▶ Directions for this task
Copy out every line in the rows below that contains the string "width". Uppercase and lowercase letters count as different.

++++++++++

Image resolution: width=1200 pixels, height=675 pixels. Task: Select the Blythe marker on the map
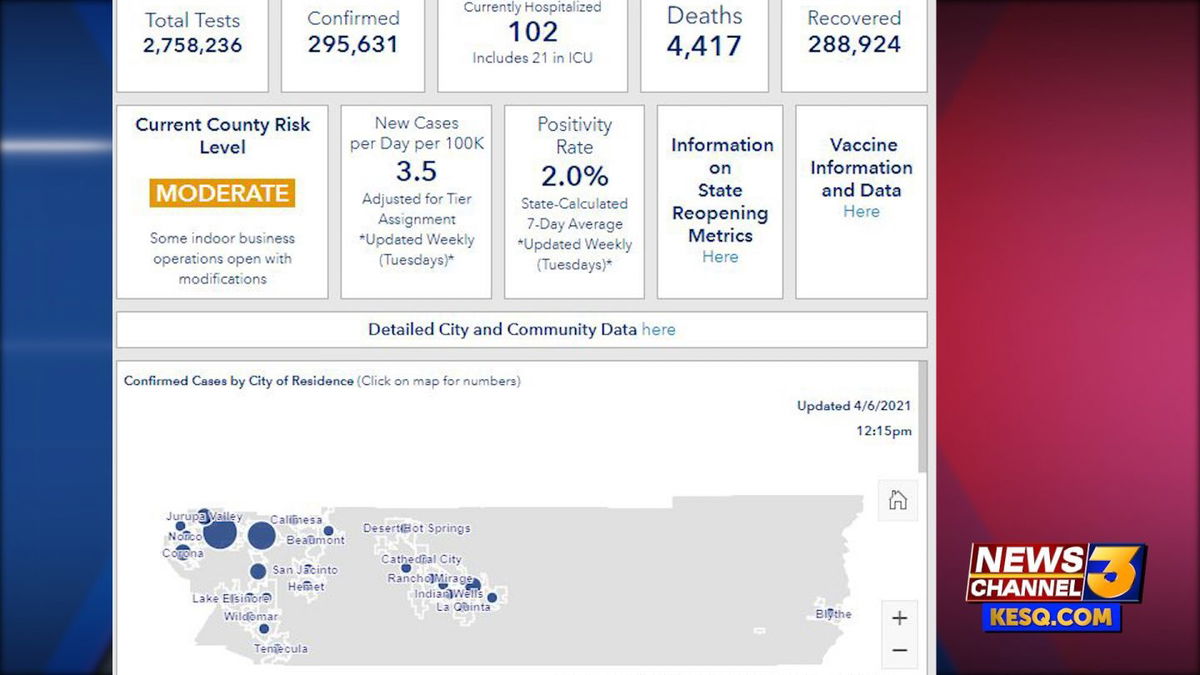[x=826, y=613]
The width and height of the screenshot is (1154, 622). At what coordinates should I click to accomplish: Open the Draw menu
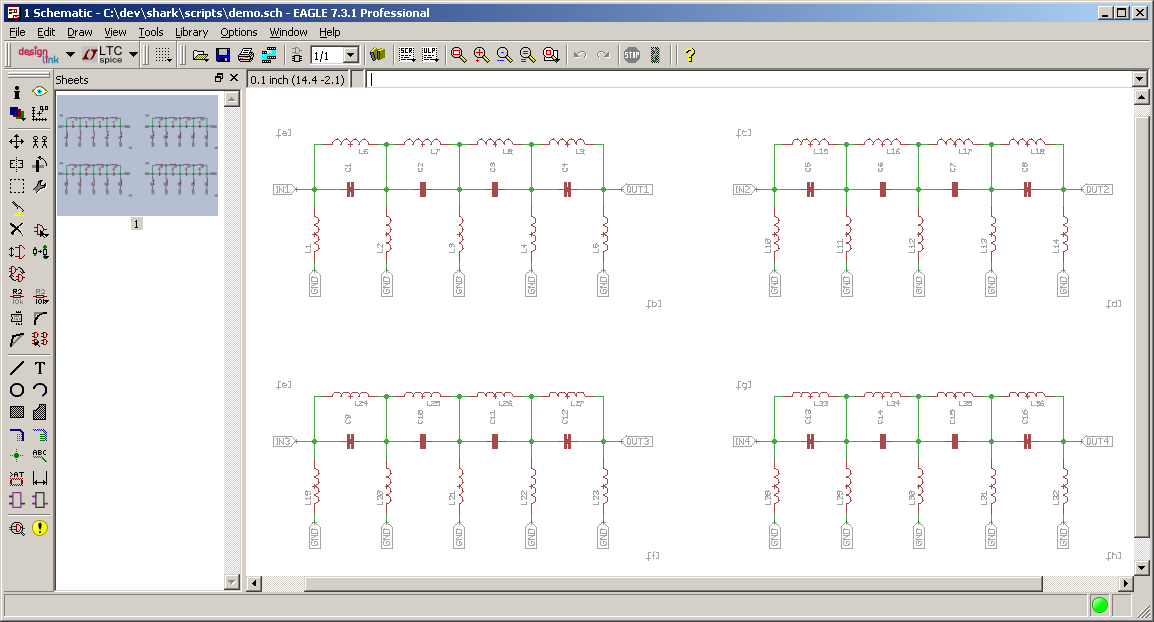click(x=79, y=32)
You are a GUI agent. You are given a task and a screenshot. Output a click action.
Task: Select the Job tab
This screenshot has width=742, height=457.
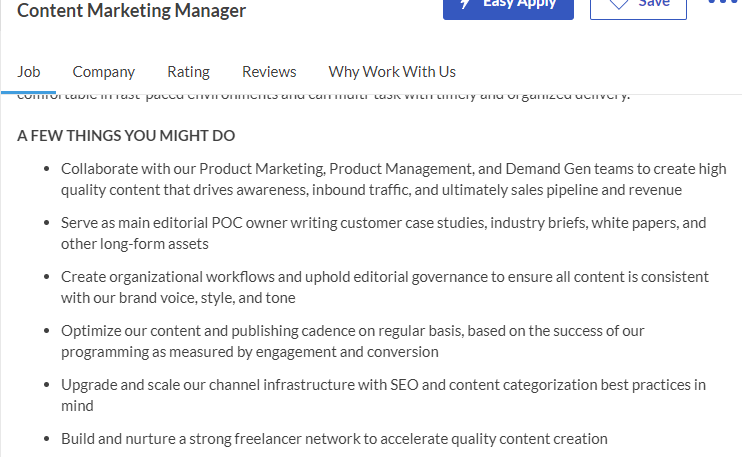(x=29, y=72)
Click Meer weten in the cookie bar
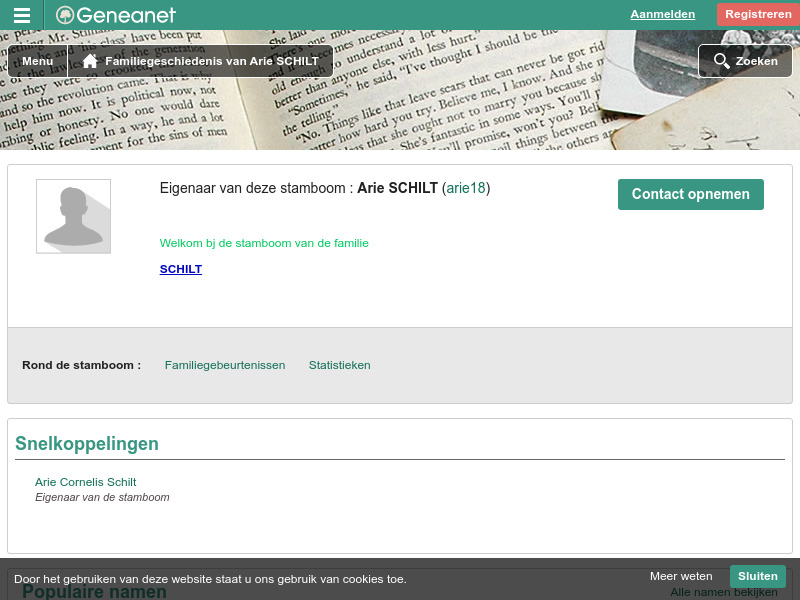800x600 pixels. (681, 576)
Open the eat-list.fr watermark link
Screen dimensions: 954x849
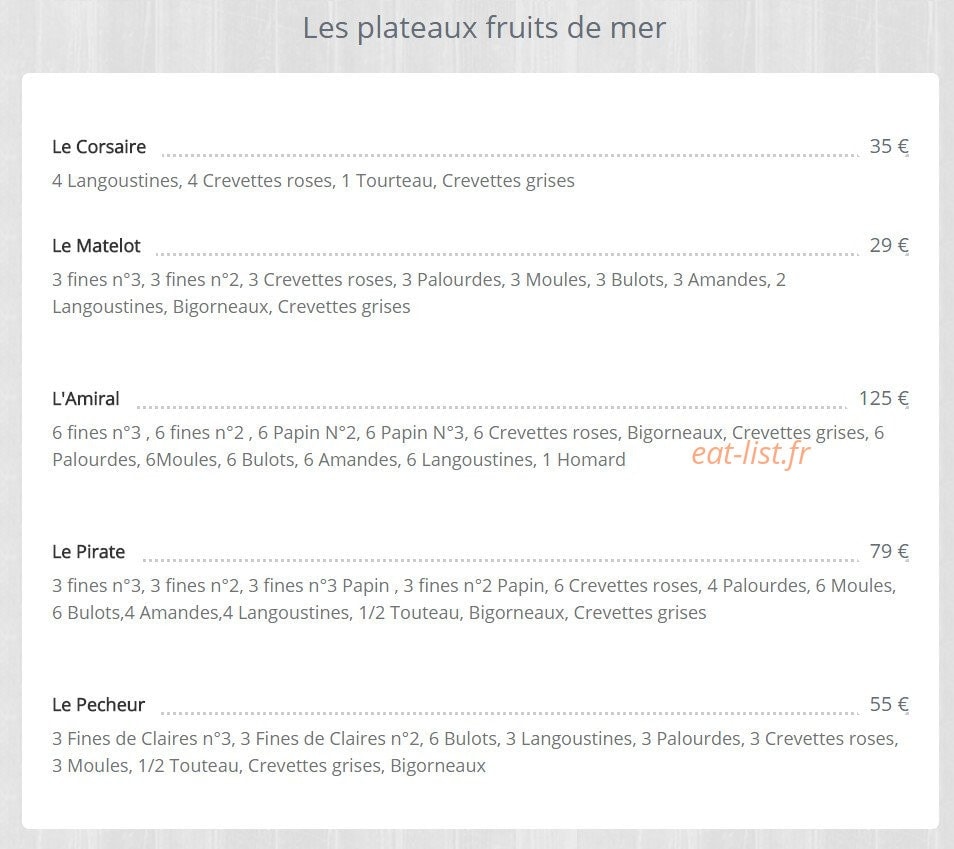(x=751, y=454)

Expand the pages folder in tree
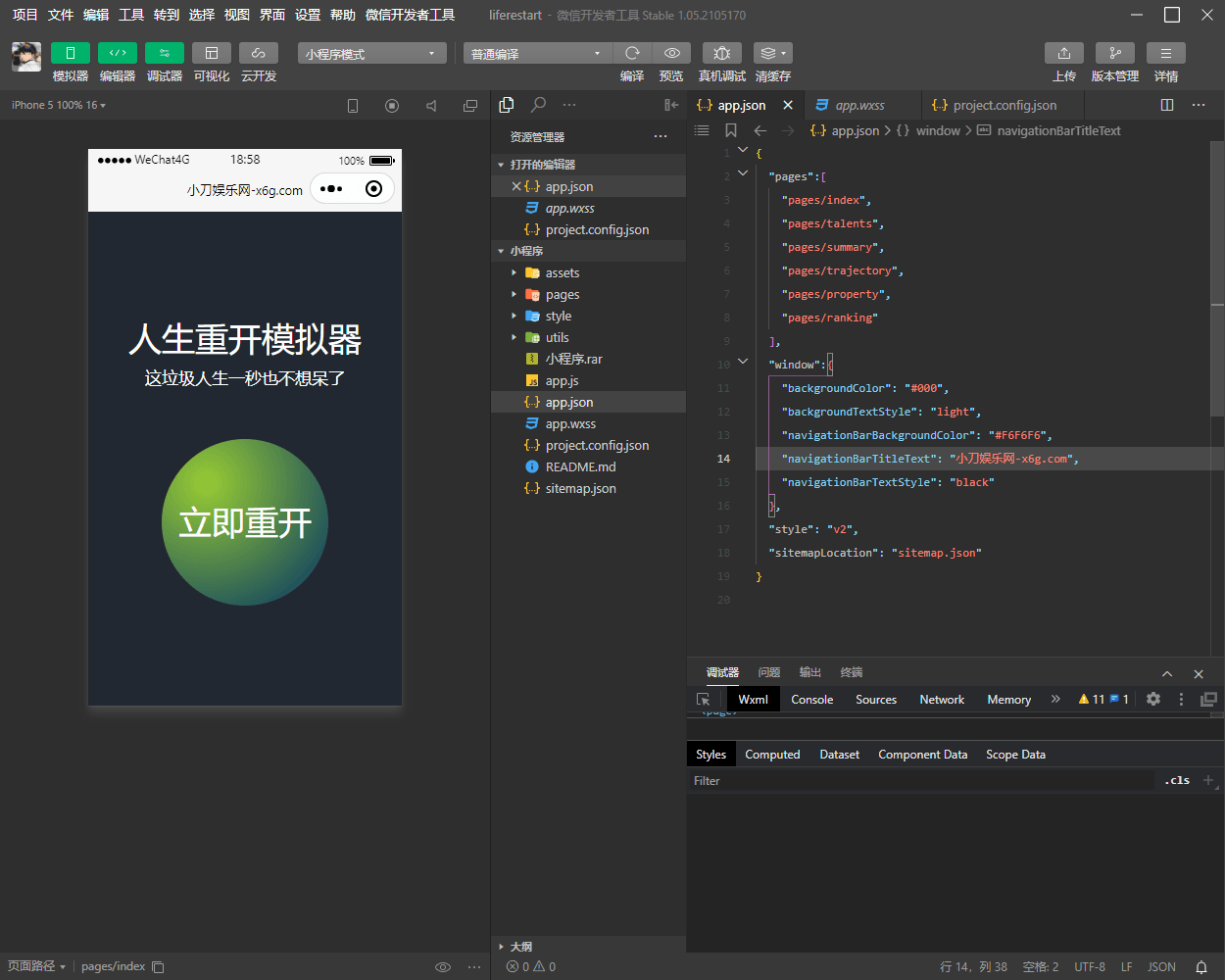(x=563, y=295)
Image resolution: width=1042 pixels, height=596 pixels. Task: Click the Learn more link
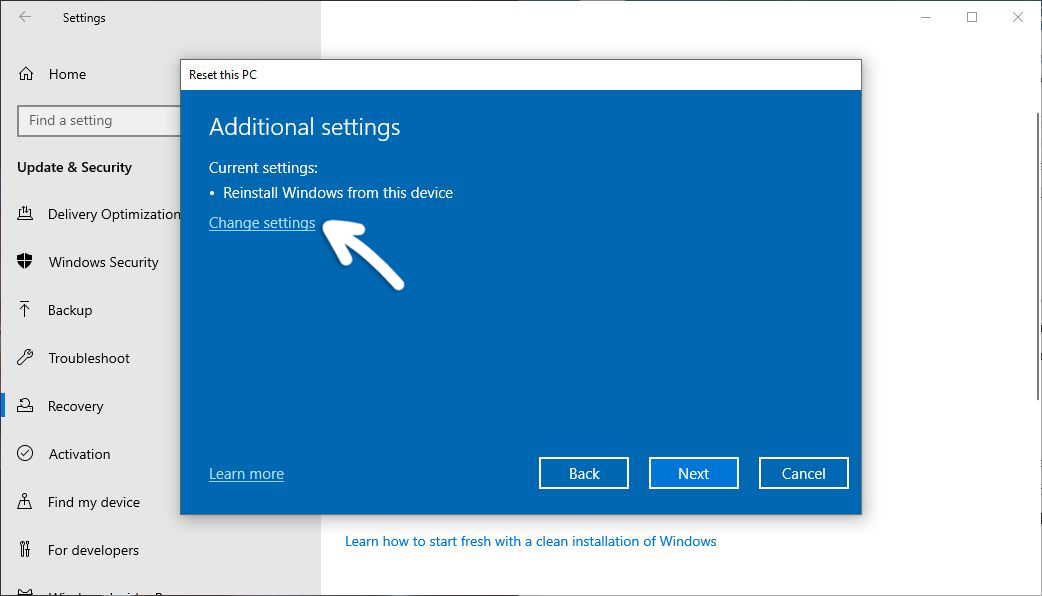point(246,473)
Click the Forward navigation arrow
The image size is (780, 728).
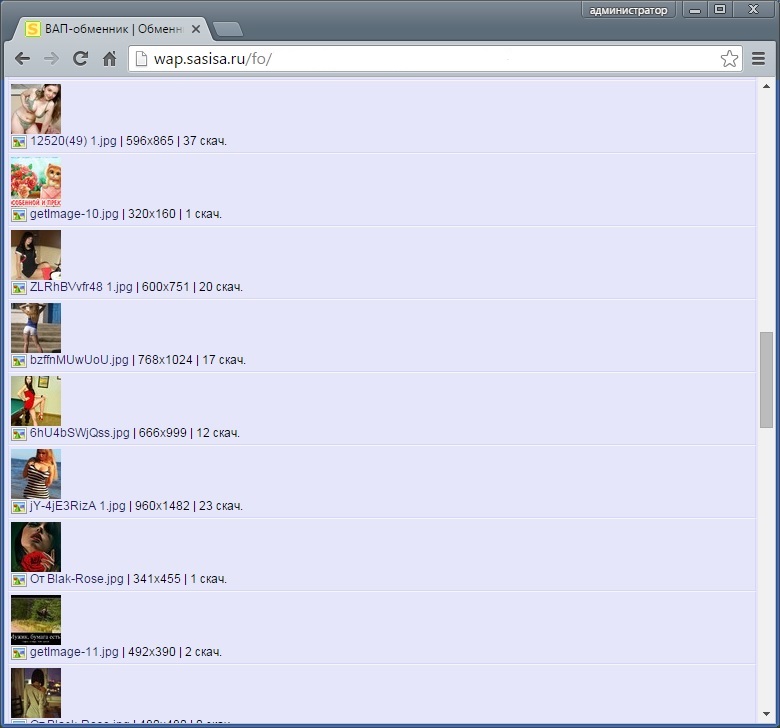(51, 59)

++++++++++

▶ The answer
Image resolution: width=1200 pixels, height=675 pixels. Task: Select the Blythe marker on the map
The width and height of the screenshot is (1154, 622). At what coordinates should I click to accomplish: Open the Draw menu
This screenshot has width=742, height=457.
Image resolution: width=1042 pixels, height=596 pixels. Task: Click the Learn more link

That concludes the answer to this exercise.